Antonio Emery

Personal information
- Full name: Antonio Emery Arocena
- Date of birth: 26 July 1905
- Place of birth: Hondarribia, Spain
- Date of death: 29 March 1982 (aged 76)
- Position(s): Goalkeeper

Senior career*
- Years: Team / Apps / (Gls)
- 1923–1935: Real Unión / 110 / (0)
- Total:  / 110 / (0)

= Antonio Emery =

Spanish footballer

Antonio Emery Arocena (26 July 1905 – 29 March 1982) was a Spanish footballer who played as a goalkeeper.

==Career==
Born in Hondarribia, Emery began his career at Real Unión, initially as a winger, but a few years later, due to an injury to their starting goalkeeper, Unión changed his position to goalkeeper.

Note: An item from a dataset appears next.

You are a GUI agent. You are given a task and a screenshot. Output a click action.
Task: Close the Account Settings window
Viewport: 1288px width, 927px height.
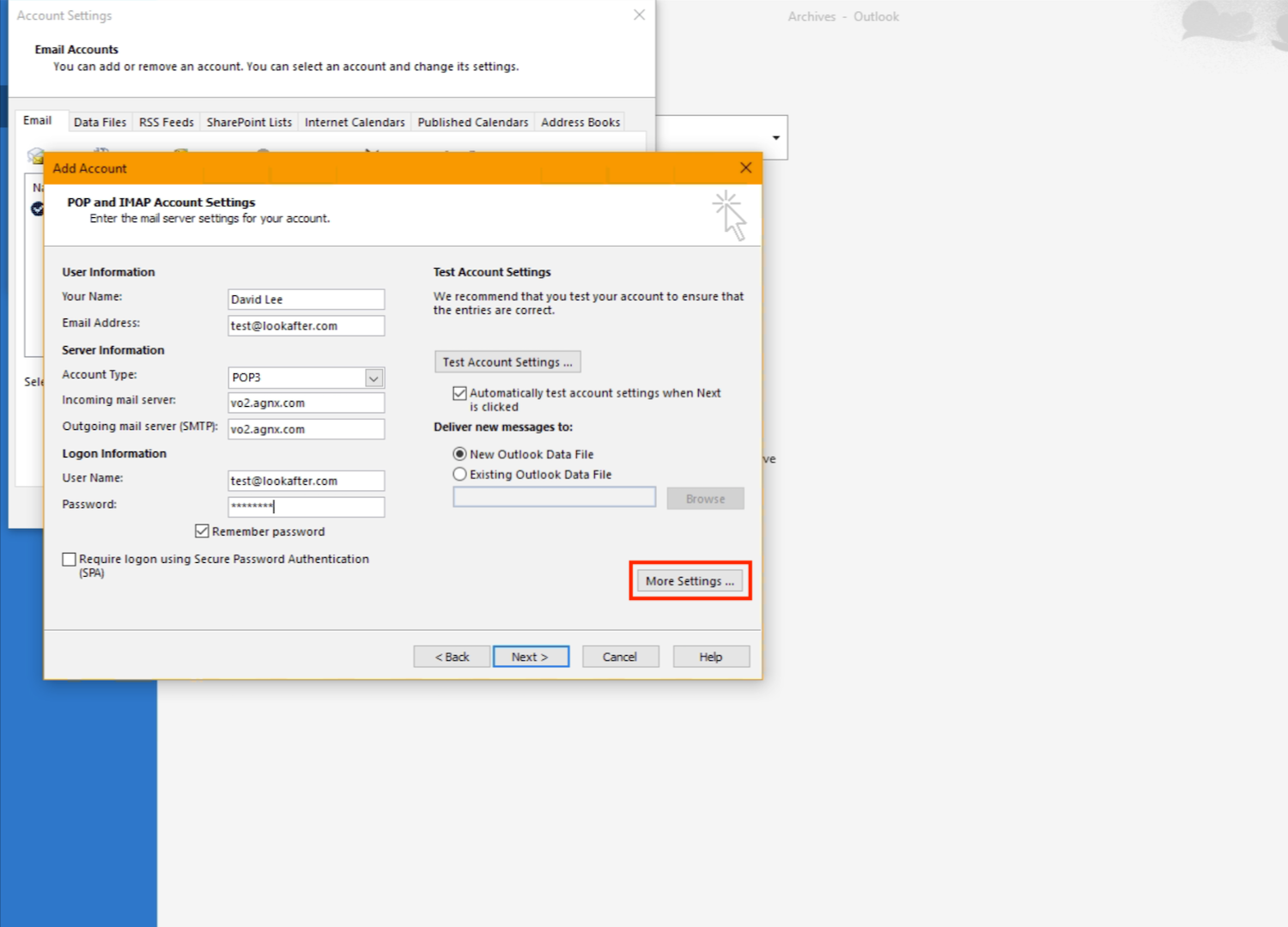639,15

He played a crucial role in helping the club win two Copa del Rey titles in 1924 and 1927, keeping a clean-sheet against Real Madrid in the former final (1–0) and repeating the feat against Arenas Club de Getxo in the latter final (1–0).

==Personal life==
His son Juan and brother Román, and grandson Unai, were also footballers. In addition, his two older brothers, defender Francisco Emery and midfielder Román Emery Arocena, preceded him as Real Unión footballers.